**What you need to do**
Make an exact copy of the records, with the images left out.

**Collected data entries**
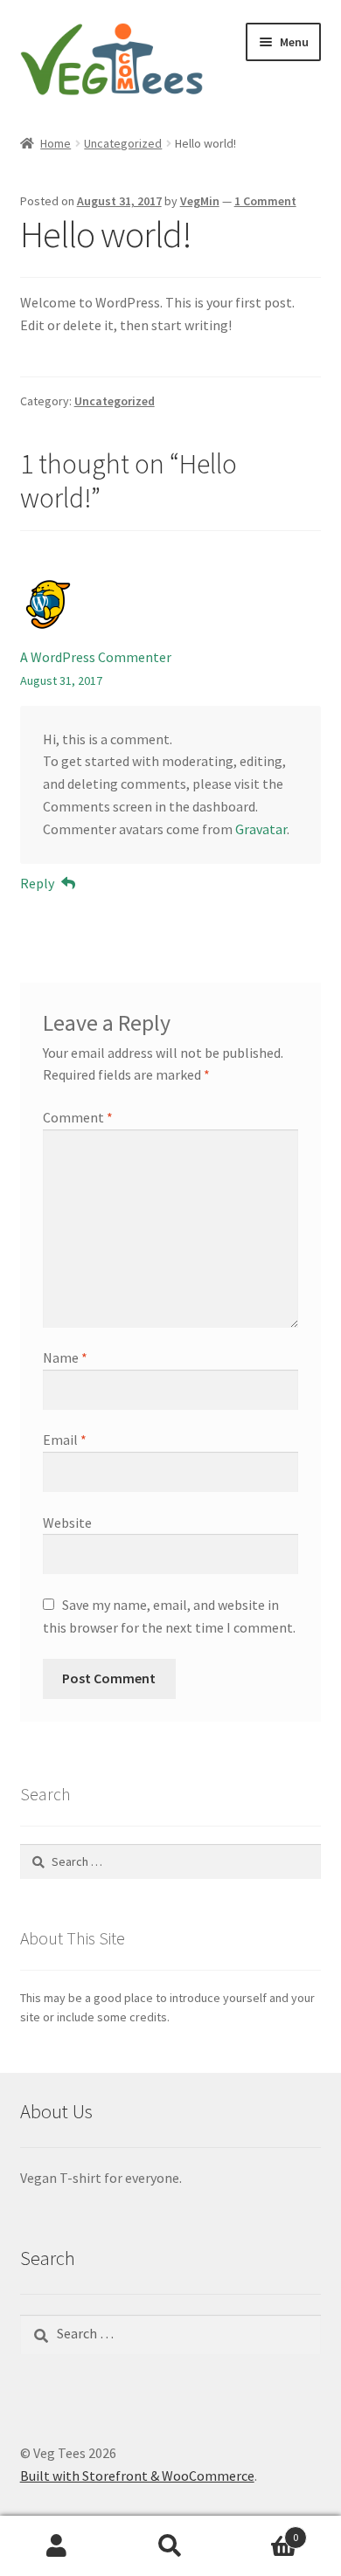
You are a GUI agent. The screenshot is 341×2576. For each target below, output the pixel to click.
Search (170, 2546)
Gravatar (261, 829)
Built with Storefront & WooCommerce (137, 2475)
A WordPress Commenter (95, 657)
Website (67, 1522)
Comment (78, 1117)
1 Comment (265, 201)
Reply (37, 883)
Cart (262, 2531)
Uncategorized (123, 143)
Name (65, 1357)
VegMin (199, 201)
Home (55, 143)
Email (65, 1439)
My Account (57, 2546)
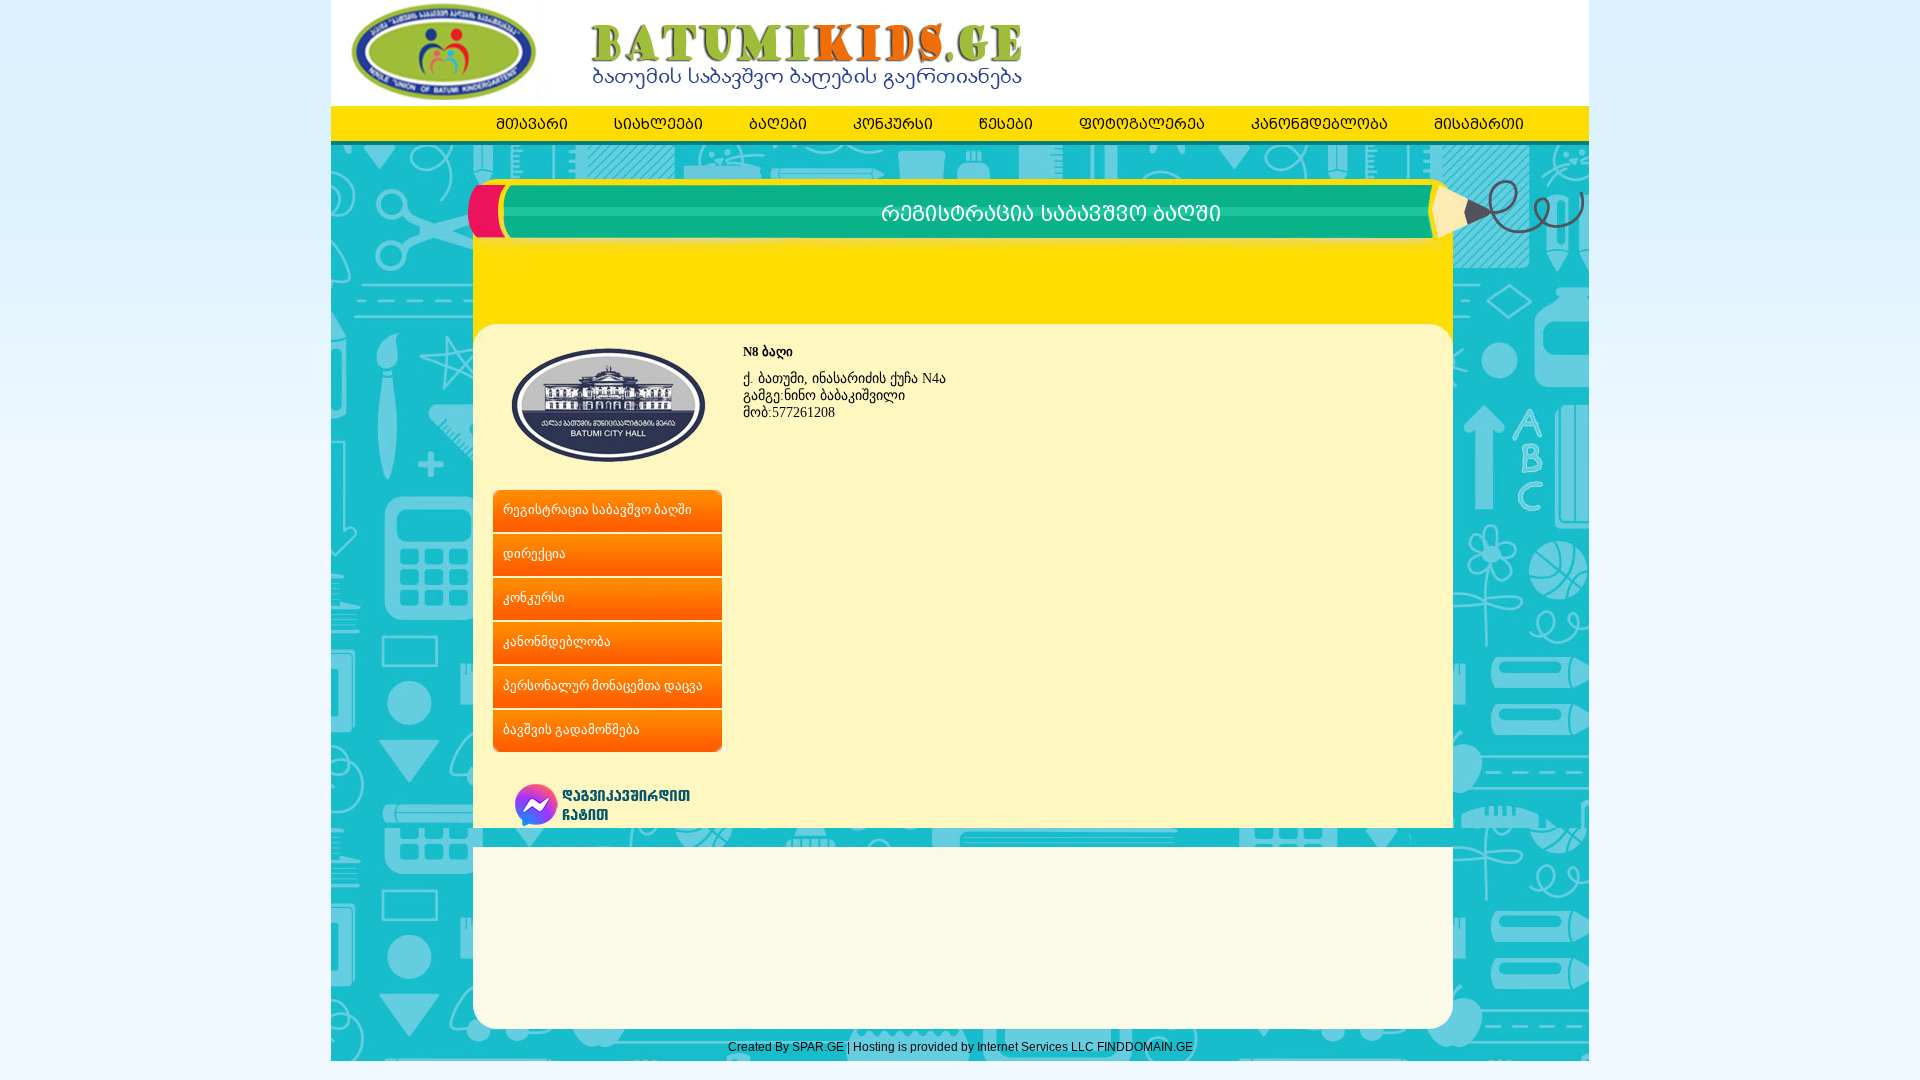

**Task output**
You are a GUI agent. The screenshot is 341×2576. For each target below, output the pixel to click.
Search (170, 2546)
Gravatar (261, 829)
Built with Storefront & WooCommerce (137, 2475)
A WordPress Commenter (95, 657)
Website (67, 1522)
Comment (78, 1117)
1 Comment (265, 201)
Reply (37, 883)
Cart (262, 2531)
Uncategorized (123, 143)
Name (65, 1357)
VegMin (199, 201)
Home (55, 143)
Email (65, 1439)
My Account (57, 2546)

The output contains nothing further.